Home Visiting Screening Recommendations - Family Home Visiting

Family Home Visiting Screening and Assessment Recommendations

MDH FHV Program recommends universal screening for child development, child’s social-emotional growth, caregiver depression, intimate partner violence (domestic/sexual violence and coercion), chemical and tobacco use and home safety. Screening reinforces parent and child strengths and supports the home visitor in strategizing interventions.

  • Which home visiting model, agency protocol and screening tool used are all considerations when considering when to screen.
  • Home visitors might also consider screening between the ages your program recommends (intervals) if professional judgement indicates it is needed or previous screens indicate a need for monitoring or rescreening.
  • Screening will lead to referrals. Part of screening is preparing for referrals by developing a referral network and protocol for home visitors. Tips for developing referrals are included in some protocols linked to this page.
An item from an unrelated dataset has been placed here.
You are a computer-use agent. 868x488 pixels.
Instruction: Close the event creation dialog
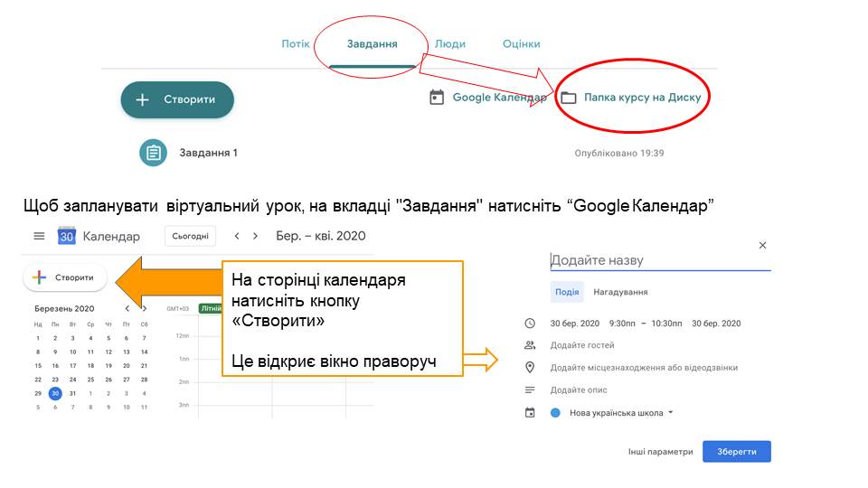[762, 245]
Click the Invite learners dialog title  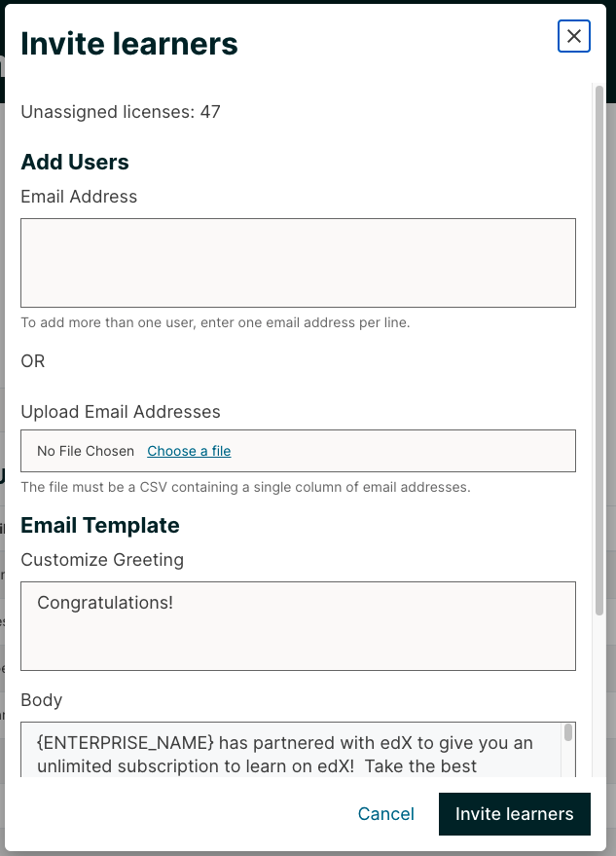[128, 43]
The words screening and assessment are often used inter-changeably. For purposes of these materials, screening is short in length, quick to administer and score, and typically identifies if there is a need for further evaluation. Screening results can be used by the home visitor to partner with the family to set goals, plan for activities and develop resources to strengthen parenting skills.

Assessment is comprehensive and may be used by health care providers or other professionals to diagnose a health condition and to plan for treatment or intervention services. An assessment in home visiting programs can also be used in partnership with the family to set goals, plan for interventions and activities and develop resources to strengthen parenting skills. There are tools that have both screening and assessment components.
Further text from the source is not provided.